BEGIN
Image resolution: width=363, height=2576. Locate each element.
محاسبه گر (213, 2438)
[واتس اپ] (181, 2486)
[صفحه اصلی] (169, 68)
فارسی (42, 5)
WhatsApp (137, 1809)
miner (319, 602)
END
## ACTION ITEM
Reproduce each entry precisely, so that nothing differs from the original.

## TASK ANSWER
Image resolution: width=363, height=2576. Locate each element.
محاسبه گر (213, 2438)
[واتس اپ] (181, 2486)
[صفحه اصلی] (169, 68)
فارسی (42, 5)
WhatsApp (137, 1809)
miner (319, 602)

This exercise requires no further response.